Der 2:0-Sieg des 1. FC Köln gegen den 1. FC Union Berlin ist von schweren Ausschreitungen überschattet worden. Drei Personen wurden verletzt, 88 Tatverdächtige aus Berlin kamen in Polizeigewahrsam. Gut 3000 Union-Fans waren aus der Hauptstadt an den Rhein gereist, um das Spiel ihrer Mannschaft in Müngersdorf zu verfolgen.

Den ersten Ärger gab es laut Polizei schon um 10.30 Uhr in der Innenstadt. „Vor dem Spiel wurden in einer Gaststätte circa 20 Berliner Problemfans angetroffen“, sagte Polizeisprecher Andreas Frische, „von diesen wurden die Personalien festgestellt und Gefährderansprachen durchgeführt“. Vor dem Stadion wollte ein Berliner Fan einen Platzverweis nicht befolgen und wurde in Gewahrsam genommen. Dabei wurde der Mann laut Polizei leicht verletzt.

Aus den Bussen gestürmt

Gegen 12.30 Uhr eskalierte die Lage am Stadion: Bei zwei Reisebussen aus Berlin, voll besetzt mit Ultras des Vereins, wurde die Not-Entriegelung betätigt. Die Insassen stürmten heraus und marschierten in einer 80-Mann-Gruppe von der Junkersdorfer Straße zur Südkurve des Stadions. Vor der Arena provozierten sie Kölner Fans, laut Polizei kam es darauf zu „tumultartigen körperlichen Auseinandersetzungen“. Beim Versuch, die Lage unter Kontrolle zu bringen, wurde die Polizei von den Randalierern zunächst überlaufen und von beiden Lagern mit Flaschen und Bänken eines Imbissstandes beworfen. „Durch konsequentes Einschreiten der Beamten sowie den Einsatz von Polizeireitern konnten die Parteien schnell getrennt werden“, bilanzierte Einsatzleiter Volker Lange.
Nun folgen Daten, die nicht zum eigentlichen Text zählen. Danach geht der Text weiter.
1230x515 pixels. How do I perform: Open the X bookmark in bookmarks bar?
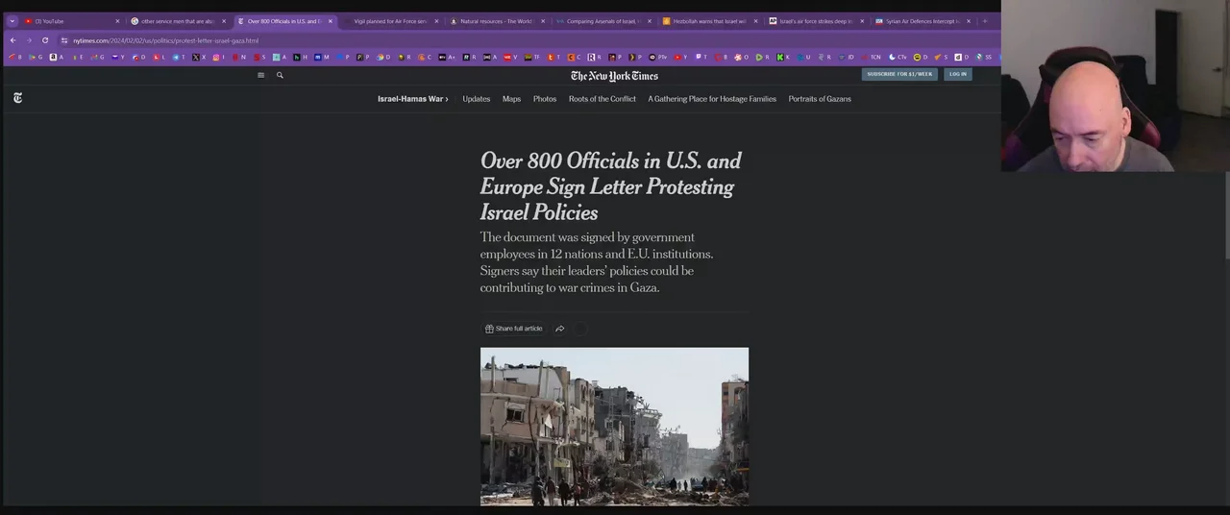198,57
Pfefferspray und Schlagstöcke kamen zum Einsatz. Für 88 Berliner Ultras war die Reise in den Westen an dieser Stelle vorbei: Sie wurden mit Bussen zum Polizeigewahrsam nach Kalk gebracht und durften erst nach Spielende die Heimreise antreten.

Während des Spiels kam es allerdings zu weiteren Ausschreitungen: Einige Berliner verließen nach Anpfiff den Fanblock, öffneten ein Tor und ermöglichten so weiteren Union-Anhängern unkontrollierten Zutritt zum Stadion. Ordner und Polizisten wollten dies verhindern und wurden tätlich angegriffen, drei Personen wurden erheblich verletzt.
„Ich habe mir vor Ort einen Überblick verschafft und bin froh, dass durch das konsequente Einschreiten der Beamten Schlimmeres verhindert werden konnte“, stellte Polizeipräsident Wolfgang Albers fest.